#### Prompt:
Each time a line of the listing holds "right", copy that line.

#### Data listing:
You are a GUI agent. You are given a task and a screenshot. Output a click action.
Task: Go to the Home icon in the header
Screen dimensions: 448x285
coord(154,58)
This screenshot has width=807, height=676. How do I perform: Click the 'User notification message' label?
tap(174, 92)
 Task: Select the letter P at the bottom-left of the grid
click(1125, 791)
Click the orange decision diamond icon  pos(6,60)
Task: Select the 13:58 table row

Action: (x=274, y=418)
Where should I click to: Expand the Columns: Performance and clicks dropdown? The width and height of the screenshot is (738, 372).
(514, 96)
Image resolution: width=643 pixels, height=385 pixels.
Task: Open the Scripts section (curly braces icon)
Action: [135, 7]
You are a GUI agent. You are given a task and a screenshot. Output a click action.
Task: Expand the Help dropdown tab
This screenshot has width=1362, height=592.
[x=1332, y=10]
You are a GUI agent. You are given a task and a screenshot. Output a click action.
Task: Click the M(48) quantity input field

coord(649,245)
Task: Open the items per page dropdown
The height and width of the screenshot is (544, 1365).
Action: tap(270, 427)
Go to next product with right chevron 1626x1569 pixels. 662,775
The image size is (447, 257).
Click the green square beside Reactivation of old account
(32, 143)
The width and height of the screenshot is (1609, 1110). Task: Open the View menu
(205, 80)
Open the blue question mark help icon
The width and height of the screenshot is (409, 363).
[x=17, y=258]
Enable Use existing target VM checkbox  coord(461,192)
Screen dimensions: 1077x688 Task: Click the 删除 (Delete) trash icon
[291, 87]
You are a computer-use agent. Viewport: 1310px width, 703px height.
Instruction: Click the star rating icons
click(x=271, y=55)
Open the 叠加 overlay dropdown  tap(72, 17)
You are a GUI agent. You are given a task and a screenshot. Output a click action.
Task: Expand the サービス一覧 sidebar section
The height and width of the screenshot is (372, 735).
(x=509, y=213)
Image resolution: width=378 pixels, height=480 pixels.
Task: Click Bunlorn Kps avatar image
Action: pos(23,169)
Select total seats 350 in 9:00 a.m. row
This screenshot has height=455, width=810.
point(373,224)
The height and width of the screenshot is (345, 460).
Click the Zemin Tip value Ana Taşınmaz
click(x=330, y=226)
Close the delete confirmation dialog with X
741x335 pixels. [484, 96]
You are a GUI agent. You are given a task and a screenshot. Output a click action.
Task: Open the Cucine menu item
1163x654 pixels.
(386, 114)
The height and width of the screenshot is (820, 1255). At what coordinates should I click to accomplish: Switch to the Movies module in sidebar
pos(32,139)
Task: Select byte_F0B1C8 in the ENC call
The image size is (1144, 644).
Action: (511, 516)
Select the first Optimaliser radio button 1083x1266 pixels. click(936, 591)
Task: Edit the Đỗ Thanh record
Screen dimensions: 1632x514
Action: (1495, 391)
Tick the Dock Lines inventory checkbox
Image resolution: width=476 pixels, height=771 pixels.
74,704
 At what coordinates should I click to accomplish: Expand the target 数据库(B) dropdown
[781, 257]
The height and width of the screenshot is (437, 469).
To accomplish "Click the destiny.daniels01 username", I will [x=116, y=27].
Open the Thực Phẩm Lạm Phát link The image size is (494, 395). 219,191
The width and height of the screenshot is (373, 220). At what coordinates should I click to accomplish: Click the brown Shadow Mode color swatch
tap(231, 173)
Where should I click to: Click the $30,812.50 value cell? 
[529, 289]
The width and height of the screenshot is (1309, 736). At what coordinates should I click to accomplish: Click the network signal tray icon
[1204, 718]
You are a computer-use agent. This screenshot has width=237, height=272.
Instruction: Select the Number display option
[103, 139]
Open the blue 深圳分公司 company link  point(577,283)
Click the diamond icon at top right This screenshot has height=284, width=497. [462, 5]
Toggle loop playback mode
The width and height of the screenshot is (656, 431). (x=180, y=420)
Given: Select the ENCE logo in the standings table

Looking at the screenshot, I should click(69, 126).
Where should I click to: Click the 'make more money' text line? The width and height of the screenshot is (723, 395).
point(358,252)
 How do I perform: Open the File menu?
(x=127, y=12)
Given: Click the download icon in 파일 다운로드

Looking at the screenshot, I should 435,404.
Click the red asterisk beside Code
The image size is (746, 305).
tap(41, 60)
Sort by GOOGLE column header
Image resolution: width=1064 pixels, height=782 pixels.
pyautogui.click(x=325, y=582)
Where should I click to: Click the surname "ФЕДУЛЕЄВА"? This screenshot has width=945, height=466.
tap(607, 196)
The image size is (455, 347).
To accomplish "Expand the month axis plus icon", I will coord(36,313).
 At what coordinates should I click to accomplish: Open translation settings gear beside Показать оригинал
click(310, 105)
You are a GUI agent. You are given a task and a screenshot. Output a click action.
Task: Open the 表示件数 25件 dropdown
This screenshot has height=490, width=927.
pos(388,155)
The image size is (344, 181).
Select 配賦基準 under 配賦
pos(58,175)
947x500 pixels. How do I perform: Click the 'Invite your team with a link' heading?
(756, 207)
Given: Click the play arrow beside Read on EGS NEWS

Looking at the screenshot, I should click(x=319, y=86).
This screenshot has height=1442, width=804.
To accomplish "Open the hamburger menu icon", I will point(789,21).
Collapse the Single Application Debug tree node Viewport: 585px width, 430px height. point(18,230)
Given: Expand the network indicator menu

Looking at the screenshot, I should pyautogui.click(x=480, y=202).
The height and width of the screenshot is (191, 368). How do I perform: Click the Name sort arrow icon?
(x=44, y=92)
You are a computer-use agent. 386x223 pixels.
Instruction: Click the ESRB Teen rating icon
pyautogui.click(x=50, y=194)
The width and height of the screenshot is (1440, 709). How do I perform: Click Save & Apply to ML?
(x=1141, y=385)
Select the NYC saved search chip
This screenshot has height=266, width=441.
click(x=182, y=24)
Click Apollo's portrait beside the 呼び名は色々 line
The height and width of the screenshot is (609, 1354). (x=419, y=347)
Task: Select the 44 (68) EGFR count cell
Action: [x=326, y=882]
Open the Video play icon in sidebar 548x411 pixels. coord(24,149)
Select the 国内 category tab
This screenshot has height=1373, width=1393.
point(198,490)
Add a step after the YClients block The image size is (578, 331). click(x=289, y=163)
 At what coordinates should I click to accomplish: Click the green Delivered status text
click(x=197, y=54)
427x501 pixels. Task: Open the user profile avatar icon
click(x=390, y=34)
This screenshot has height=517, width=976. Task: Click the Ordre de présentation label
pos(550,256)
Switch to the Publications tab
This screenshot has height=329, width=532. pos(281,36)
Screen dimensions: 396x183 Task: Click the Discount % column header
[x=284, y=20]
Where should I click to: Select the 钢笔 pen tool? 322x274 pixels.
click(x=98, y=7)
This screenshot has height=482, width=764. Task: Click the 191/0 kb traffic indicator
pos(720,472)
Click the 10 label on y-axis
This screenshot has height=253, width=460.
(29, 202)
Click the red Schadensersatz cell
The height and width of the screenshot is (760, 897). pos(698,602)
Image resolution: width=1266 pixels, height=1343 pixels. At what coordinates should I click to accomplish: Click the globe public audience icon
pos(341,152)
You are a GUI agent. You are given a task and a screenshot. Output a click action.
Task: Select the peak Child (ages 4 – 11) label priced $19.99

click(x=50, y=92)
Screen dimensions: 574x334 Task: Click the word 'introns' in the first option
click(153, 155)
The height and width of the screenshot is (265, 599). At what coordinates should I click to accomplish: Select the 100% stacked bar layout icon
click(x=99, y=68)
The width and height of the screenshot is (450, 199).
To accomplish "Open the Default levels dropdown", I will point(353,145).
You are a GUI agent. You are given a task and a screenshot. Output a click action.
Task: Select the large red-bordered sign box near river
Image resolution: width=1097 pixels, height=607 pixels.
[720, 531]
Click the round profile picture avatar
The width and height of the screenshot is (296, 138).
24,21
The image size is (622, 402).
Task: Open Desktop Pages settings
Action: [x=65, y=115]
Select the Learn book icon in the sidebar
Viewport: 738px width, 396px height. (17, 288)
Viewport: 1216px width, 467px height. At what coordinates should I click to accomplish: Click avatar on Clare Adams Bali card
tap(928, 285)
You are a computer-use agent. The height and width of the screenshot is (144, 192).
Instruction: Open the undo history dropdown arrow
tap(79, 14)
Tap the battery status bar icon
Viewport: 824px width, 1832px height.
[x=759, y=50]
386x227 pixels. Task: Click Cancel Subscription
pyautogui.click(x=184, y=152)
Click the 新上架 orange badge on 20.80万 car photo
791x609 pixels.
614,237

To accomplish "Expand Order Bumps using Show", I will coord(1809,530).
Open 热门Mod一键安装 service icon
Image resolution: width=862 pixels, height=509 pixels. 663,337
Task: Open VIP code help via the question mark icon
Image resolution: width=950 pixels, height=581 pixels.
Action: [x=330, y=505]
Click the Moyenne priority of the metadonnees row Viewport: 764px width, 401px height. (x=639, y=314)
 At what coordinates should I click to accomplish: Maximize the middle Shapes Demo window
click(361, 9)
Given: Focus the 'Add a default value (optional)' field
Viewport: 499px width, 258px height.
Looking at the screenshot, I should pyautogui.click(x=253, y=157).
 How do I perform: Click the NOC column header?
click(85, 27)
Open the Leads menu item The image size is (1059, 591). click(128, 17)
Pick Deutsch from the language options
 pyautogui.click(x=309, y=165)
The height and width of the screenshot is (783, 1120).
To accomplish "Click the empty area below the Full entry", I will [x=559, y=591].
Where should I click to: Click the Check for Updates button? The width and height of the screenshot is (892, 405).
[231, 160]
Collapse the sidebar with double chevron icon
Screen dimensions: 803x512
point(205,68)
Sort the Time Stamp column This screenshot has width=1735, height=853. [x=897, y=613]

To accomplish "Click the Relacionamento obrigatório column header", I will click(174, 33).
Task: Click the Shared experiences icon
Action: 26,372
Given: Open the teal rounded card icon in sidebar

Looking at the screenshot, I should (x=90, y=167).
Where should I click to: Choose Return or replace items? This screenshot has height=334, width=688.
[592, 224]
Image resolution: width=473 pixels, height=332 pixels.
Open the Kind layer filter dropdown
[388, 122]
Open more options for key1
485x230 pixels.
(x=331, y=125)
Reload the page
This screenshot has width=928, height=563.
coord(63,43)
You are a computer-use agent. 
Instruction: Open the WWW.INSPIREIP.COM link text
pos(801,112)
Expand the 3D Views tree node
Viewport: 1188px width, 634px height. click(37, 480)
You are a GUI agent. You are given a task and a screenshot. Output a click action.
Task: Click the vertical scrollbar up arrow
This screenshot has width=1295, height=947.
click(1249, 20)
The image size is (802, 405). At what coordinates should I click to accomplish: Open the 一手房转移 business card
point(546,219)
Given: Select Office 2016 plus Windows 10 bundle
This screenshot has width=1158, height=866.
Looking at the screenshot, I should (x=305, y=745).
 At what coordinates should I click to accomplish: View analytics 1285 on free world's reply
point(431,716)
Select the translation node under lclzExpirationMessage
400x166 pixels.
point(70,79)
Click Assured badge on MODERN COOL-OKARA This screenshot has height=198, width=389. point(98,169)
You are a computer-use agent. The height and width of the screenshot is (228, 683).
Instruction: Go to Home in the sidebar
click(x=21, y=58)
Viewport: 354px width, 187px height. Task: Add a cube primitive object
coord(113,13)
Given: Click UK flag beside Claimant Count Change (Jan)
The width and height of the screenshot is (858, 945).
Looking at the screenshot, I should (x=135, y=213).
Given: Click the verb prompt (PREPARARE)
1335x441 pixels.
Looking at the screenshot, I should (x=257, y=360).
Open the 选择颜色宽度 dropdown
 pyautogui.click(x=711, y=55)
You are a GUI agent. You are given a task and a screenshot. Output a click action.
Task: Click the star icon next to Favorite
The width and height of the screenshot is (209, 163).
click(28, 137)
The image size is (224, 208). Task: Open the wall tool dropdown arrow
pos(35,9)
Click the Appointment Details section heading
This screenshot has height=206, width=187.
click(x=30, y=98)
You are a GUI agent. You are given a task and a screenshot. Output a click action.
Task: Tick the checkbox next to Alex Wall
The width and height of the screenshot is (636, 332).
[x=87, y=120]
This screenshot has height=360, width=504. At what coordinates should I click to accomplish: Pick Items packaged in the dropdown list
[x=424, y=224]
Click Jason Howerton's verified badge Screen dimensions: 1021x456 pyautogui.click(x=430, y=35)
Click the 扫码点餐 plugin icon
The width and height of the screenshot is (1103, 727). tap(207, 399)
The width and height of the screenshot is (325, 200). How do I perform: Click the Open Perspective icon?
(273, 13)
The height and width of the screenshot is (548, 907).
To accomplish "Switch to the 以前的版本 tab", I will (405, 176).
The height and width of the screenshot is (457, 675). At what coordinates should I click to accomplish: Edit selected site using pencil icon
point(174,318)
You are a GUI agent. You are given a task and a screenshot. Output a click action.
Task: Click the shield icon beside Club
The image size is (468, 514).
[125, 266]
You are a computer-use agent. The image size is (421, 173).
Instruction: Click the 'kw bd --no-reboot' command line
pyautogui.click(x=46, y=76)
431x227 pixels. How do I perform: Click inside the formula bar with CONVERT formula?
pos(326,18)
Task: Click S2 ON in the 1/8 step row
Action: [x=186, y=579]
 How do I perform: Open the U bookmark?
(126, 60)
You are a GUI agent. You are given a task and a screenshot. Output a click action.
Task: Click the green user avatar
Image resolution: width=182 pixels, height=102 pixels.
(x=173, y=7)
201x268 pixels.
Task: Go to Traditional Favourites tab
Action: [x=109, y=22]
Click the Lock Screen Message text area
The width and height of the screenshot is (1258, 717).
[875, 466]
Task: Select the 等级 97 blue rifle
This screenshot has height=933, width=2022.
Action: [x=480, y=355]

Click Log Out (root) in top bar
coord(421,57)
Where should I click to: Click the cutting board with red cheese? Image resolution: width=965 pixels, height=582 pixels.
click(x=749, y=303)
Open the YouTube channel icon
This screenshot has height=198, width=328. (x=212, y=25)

#### Completed task:
Go to next product with right chevron 1626x1569 pixels. 662,775
Click the diamond icon at top right This screenshot has height=284, width=497. [462, 5]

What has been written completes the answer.